Dalam RPP terlampir yang dibuat oleh guru, langkah-langkah pembelajaran yang disusun juga belum detail saat menentukan peran siswa
dalam pembelajaran secara berpasangan. Langkah-langkah dalam RPP tersebut hanya menunjukan kegiatan siswa tanpa menunjukan kegiatan
tersebut dilakukan dalam kelompok atau dilakukan antar kelompok. Seperti yang telah disebutkan sebelumnya bahwa pembelajaran
keterampilan berbicara perlu dilakukan secara intensif dan merata. Hal tersebut menjadi salah satu acuan untuk memperbaiki model pembelajaran
yang telah diterapkan oleh guru pada pembelajaran keterampilan berbicara. Masalah-masalah tersebut terjadi karena penerapan model pembelajaran
kooperatif tipe cooperative script yang masih perlu perbaikan dibeberapa sisi. Pembelajaran kooperatif tipe cooperative script yang dilakukan dengan
benar pada pembelajaran keterampilan berbicara tentunya akan sangat
7
membantu siswa dalam berlatih berbicara. Pada dasarnya model pembelajaran ini menstimulasi siswa untuk lebih aktif dan juga menimbulkan rasa
menyenangkan di saat pembelajaran keterampilan berbicara. Pembelajaran keterampilan berbicara dengan model pembelajaran kooperatif tipe
cooperative script ini akan sangat menunjang siswa karena pada dasarnya dalam kesehariannya siswa juga banyak melakukan komunikasi dengan
temannya sehingga siswa akan lebih nyaman dalam berbicara. Pernyataan yang telah diungkapkan sebelumnya menjelaskan bahwa
pembelajaran kooperatif tipe cooperative script merupakan pembelajaran yang pengelompokannya dengan berpasangan. Jumlah anggota kelompok
yang dirasa masih terlalu banyak dapat diminimalkan lagi dengan sistem berpasangan. Model pembelajaran kooperatif tipe cooperative script yang
salah satu tipikalnya adalah jumlah anggota yang hanya dua siswa jika diterapkan dengan baik dan benar sesuai dengan prosedur yang ada akan
sangat membantu pengembangan keterampilan berbicara karena menurut Sholeh Hamid 2011: 220 siswa akan berbicara dengan lawan bicara secara
langsung dan akan mendapatkan respon langsung dari lawannya dalam membahas sebuah tema atau materi pelajaran yang diajukan oleh guru.

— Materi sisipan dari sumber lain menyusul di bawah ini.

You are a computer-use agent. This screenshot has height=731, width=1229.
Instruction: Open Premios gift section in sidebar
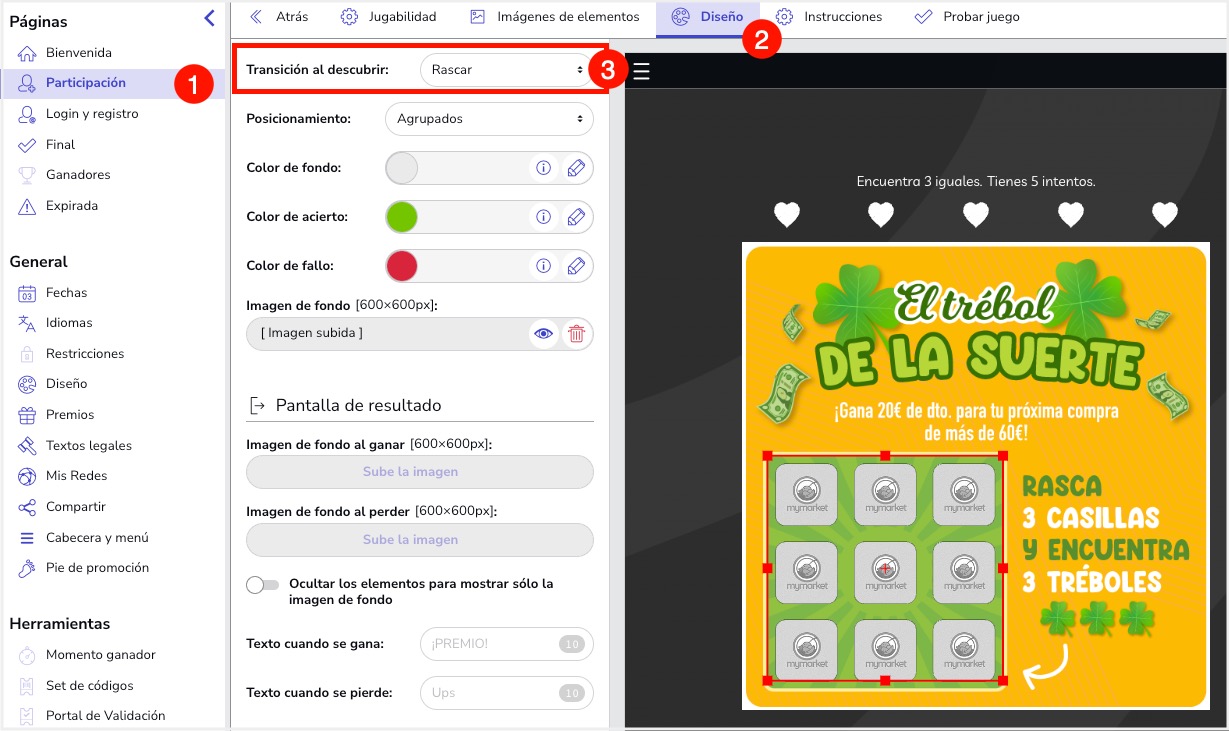69,414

Pembelajaran dengan model seperti ini tentunya akan membuat siswa lebih aktif berbicara dengan teman sekelompoknya. Selain itu pembelajaran ini
juga menuntut siswa untuk saling merespon gagasan satu dengan yang lain. Hal ini akan melatih siswa dalam memproduksi ide atau gagasan sendiri
untuk merespon lawan bicaranya dalam satu topik yang sama.
8
Berdasarkan penjelasan-penjelasan yang telah diungkapkan di atas dan dari hasil pengamatan, peneliti mencoba untuk menerapkan model
pembelajaran kooperatif tipe cooperative script pada pembelajaran keterampilan berbicara dalam mata pelajaran bahasa Indonesia di kelas V.
Penerapan model tersebut akan dilakukan di sekolah dasar yang mempunyai permasalahan dalam meningkatkan keterampilan berbicara. SD N
Karangmojo menjadi
subjek penelitian
tentang penerapan
model pembelajaran kooperatif tipe cooperative script pada keterampilan berbicara
siswa di sekolah dasar tersebut. Hal ini dilakukan sebagai peningkatan keterampilan berbicara melalui model pembelajaran kooperatif tipe
cooperative script pada siswa kelas V SD N Karangmojo.